▸ **EXERCISE DETAILS**: Reproduce the data below verbatim, beginning with its first line and ending after the line that contains "coord(83,211)".

▸ **RECORDS**:
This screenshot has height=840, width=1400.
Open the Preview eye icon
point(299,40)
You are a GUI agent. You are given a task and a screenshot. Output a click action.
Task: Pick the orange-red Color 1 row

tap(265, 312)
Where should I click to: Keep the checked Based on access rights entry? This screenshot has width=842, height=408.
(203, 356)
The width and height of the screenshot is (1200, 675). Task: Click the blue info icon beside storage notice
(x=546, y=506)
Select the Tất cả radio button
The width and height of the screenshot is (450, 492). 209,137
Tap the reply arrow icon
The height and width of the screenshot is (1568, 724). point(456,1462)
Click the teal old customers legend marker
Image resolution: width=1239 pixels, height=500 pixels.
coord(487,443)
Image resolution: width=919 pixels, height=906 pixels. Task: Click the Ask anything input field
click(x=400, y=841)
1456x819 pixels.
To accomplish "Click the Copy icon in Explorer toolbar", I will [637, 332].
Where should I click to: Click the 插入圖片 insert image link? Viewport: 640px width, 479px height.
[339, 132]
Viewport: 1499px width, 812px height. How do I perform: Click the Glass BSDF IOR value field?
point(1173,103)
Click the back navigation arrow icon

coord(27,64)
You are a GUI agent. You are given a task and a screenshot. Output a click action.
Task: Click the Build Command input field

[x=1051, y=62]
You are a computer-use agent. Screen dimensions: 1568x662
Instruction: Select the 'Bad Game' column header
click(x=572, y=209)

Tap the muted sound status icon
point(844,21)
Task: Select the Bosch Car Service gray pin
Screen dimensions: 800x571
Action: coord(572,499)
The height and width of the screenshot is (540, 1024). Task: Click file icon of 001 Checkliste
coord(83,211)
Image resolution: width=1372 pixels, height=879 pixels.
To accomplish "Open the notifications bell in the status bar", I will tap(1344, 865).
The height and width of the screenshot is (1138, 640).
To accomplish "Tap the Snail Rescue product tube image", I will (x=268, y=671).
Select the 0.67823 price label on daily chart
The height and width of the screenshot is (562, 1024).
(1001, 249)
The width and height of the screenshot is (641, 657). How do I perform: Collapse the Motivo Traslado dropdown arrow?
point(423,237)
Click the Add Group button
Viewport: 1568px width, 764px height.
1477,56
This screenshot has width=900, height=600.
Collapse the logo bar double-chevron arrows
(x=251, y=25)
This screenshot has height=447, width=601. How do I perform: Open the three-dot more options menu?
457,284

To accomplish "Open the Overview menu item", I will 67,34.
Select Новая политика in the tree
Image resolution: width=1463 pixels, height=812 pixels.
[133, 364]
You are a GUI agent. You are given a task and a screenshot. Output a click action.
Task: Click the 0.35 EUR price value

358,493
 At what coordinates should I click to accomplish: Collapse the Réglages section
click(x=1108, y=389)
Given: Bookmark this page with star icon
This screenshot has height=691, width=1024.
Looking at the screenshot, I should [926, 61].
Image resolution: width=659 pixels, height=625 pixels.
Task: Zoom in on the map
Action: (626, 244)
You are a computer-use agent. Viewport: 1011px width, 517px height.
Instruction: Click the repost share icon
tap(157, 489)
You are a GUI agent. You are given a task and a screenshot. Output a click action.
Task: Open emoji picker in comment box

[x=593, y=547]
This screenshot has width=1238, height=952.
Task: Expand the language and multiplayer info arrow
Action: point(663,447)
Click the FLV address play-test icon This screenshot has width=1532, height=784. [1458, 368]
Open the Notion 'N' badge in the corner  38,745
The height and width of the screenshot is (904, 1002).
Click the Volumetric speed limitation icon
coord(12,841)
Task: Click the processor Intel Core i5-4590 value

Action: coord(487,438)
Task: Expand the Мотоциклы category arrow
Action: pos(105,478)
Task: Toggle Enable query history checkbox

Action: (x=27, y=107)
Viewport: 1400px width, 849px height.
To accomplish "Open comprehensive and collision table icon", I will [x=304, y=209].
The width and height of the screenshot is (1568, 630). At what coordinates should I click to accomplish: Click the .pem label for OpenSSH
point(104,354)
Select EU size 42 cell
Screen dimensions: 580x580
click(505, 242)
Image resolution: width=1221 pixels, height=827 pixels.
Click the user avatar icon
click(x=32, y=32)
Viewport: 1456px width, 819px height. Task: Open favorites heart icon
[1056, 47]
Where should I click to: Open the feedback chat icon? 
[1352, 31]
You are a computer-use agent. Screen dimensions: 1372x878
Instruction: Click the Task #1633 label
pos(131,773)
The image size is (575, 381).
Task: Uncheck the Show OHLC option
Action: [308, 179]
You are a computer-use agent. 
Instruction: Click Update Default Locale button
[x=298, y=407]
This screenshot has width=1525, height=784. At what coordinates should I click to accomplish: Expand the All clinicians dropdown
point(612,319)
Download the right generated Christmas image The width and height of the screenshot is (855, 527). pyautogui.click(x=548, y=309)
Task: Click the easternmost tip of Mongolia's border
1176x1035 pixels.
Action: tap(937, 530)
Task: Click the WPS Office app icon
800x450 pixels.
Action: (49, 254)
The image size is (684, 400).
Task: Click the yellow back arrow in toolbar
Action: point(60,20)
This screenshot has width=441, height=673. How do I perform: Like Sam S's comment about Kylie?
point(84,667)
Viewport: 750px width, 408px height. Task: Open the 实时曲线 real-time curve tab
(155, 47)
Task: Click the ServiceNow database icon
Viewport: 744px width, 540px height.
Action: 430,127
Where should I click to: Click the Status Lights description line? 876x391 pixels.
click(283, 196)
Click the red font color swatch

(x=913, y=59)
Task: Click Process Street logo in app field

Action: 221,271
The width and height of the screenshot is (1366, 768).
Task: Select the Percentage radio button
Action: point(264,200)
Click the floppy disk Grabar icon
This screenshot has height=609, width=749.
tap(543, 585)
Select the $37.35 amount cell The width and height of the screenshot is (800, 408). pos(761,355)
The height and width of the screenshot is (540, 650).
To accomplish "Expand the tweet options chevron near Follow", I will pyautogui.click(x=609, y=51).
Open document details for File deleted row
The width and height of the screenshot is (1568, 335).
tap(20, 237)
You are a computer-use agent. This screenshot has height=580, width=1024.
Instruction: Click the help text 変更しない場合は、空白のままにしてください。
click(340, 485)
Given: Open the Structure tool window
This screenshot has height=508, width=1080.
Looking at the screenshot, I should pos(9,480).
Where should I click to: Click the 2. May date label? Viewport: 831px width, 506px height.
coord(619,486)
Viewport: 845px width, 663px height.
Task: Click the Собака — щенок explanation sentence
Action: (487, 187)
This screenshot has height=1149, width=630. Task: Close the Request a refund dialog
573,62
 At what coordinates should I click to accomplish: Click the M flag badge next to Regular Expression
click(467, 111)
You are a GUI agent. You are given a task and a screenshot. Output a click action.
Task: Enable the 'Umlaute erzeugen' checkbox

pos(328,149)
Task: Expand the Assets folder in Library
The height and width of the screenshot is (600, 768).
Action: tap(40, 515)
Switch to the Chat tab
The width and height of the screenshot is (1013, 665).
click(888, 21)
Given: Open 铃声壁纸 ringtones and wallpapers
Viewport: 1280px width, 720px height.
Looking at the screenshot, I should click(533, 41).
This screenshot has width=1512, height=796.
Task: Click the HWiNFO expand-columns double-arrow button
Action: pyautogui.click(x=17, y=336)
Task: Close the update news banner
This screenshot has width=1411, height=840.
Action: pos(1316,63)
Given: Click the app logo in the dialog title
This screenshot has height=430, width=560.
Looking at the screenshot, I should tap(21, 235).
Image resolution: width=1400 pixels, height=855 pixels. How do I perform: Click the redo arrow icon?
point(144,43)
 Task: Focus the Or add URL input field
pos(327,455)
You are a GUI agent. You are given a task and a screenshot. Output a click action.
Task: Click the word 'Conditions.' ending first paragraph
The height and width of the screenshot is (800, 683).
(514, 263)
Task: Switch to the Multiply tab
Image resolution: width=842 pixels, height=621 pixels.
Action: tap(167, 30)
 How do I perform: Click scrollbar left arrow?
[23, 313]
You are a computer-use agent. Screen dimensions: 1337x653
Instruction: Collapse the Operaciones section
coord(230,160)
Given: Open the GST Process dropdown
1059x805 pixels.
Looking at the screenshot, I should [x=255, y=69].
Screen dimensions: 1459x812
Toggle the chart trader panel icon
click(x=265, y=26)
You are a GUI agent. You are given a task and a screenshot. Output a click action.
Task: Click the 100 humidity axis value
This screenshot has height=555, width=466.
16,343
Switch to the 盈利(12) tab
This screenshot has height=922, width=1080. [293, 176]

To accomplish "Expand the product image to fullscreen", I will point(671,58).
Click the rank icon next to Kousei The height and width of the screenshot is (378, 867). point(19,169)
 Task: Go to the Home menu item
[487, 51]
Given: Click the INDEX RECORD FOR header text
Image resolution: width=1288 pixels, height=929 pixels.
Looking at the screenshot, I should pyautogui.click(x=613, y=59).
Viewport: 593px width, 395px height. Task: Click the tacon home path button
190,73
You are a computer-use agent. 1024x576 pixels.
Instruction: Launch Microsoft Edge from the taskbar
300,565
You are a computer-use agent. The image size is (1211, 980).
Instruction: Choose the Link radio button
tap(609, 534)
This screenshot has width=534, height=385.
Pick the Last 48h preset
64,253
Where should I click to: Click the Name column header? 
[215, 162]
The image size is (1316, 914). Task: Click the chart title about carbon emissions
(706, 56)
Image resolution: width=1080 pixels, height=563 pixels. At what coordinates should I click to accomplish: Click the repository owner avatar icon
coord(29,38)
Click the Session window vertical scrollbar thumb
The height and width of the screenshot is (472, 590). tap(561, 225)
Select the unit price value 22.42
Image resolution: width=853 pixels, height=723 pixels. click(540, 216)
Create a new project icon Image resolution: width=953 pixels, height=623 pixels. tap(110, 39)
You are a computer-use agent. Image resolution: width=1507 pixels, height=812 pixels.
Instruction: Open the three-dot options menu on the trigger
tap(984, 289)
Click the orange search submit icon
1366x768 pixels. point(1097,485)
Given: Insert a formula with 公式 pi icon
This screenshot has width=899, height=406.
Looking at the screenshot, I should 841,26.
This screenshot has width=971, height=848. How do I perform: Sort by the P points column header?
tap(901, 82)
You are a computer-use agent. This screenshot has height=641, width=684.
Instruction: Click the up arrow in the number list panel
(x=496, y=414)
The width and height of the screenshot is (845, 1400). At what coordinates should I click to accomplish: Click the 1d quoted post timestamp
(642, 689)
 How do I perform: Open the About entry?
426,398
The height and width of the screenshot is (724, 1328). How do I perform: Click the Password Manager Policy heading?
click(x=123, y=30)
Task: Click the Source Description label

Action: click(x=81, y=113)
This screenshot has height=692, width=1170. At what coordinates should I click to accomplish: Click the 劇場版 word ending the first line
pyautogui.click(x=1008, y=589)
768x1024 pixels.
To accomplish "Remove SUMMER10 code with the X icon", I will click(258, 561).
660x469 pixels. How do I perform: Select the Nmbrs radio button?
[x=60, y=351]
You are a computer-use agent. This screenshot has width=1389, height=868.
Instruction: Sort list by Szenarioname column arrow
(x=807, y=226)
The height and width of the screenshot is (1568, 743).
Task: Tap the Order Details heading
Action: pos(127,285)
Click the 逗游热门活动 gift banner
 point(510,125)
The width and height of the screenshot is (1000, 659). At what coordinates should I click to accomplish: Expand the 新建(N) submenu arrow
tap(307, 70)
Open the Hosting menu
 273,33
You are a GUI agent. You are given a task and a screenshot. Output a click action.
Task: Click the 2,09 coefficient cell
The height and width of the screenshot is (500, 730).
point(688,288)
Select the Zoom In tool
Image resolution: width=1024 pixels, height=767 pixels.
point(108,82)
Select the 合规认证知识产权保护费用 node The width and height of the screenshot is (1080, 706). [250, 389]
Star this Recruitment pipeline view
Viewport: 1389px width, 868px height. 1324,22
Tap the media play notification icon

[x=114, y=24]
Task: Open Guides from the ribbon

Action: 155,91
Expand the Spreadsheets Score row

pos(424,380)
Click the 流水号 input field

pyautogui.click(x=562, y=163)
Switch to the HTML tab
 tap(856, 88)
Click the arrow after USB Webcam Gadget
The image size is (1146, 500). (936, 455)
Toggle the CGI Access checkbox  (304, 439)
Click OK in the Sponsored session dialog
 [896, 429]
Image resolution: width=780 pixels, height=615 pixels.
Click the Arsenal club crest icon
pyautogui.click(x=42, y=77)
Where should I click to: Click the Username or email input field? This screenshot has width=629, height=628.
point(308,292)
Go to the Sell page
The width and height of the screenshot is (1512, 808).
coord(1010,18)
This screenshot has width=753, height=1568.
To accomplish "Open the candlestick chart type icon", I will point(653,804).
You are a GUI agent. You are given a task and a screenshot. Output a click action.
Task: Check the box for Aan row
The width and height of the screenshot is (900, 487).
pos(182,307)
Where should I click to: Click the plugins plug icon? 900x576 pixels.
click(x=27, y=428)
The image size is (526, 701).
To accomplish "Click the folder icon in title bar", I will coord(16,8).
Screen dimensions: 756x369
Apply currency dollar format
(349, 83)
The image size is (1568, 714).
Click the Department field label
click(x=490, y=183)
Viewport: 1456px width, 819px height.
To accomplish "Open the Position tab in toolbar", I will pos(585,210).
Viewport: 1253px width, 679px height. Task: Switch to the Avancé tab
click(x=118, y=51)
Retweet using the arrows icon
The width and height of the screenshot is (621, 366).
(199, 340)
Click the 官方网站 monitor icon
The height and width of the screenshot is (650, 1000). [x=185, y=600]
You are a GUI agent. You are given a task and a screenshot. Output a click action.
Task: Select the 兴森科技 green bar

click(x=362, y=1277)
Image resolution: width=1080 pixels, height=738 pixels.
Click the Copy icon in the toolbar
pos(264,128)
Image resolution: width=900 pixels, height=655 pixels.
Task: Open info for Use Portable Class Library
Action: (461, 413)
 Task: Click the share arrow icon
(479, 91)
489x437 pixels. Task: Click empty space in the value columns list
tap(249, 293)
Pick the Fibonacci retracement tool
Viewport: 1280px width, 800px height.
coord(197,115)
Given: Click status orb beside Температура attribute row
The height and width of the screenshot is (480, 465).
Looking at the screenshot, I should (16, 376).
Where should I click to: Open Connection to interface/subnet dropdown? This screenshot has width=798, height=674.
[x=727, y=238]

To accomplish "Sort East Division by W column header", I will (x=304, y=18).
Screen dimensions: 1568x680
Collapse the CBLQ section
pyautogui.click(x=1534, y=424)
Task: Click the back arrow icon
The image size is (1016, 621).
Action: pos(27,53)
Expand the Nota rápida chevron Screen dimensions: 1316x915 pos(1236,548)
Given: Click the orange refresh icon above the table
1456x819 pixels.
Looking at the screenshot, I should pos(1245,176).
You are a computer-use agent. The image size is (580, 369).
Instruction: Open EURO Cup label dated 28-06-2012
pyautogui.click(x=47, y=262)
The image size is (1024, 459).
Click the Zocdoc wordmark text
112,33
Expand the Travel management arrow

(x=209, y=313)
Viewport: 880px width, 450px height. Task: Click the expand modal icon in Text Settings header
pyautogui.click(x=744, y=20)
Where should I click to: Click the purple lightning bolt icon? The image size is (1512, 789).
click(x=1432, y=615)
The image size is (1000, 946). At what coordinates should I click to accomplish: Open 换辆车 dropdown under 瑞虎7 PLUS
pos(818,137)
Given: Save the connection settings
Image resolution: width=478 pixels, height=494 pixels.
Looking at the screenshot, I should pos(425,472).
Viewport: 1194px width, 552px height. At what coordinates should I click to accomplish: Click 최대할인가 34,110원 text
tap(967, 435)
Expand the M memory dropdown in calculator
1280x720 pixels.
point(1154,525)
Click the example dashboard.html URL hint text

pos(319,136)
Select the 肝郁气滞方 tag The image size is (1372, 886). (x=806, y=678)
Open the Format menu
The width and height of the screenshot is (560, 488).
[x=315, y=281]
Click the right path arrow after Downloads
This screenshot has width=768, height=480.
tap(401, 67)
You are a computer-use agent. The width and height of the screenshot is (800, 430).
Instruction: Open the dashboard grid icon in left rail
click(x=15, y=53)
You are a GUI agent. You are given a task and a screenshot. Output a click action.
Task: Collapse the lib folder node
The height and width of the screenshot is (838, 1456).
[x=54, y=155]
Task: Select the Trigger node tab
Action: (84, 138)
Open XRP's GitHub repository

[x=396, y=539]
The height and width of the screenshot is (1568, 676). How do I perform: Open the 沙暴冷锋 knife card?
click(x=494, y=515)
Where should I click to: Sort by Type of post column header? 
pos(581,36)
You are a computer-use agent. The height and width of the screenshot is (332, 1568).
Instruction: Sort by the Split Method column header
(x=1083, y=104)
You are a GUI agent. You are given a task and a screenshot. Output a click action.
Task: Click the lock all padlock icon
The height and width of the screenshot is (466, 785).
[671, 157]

▸ **FINISHED ANSWER**:
This screenshot has height=840, width=1400.
Open the Preview eye icon
point(299,40)
You are a GUI agent. You are given a task and a screenshot. Output a click action.
Task: Pick the orange-red Color 1 row

tap(265, 312)
Where should I click to: Keep the checked Based on access rights entry? This screenshot has width=842, height=408.
(203, 356)
The width and height of the screenshot is (1200, 675). Task: Click the blue info icon beside storage notice
(x=546, y=506)
Select the Tất cả radio button
The width and height of the screenshot is (450, 492). 209,137
Tap the reply arrow icon
The height and width of the screenshot is (1568, 724). point(456,1462)
Click the teal old customers legend marker
Image resolution: width=1239 pixels, height=500 pixels.
coord(487,443)
Image resolution: width=919 pixels, height=906 pixels. Task: Click the Ask anything input field
click(x=400, y=841)
1456x819 pixels.
To accomplish "Click the Copy icon in Explorer toolbar", I will [637, 332].
Where should I click to: Click the 插入圖片 insert image link? Viewport: 640px width, 479px height.
[339, 132]
Viewport: 1499px width, 812px height. How do I perform: Click the Glass BSDF IOR value field?
point(1173,103)
Click the back navigation arrow icon

coord(27,64)
You are a GUI agent. You are given a task and a screenshot. Output a click action.
Task: Click the Build Command input field

[x=1051, y=62]
You are a computer-use agent. Screen dimensions: 1568x662
Instruction: Select the 'Bad Game' column header
click(x=572, y=209)

Tap the muted sound status icon
point(844,21)
Task: Select the Bosch Car Service gray pin
Screen dimensions: 800x571
Action: coord(572,499)
The height and width of the screenshot is (540, 1024). Task: Click file icon of 001 Checkliste
coord(83,211)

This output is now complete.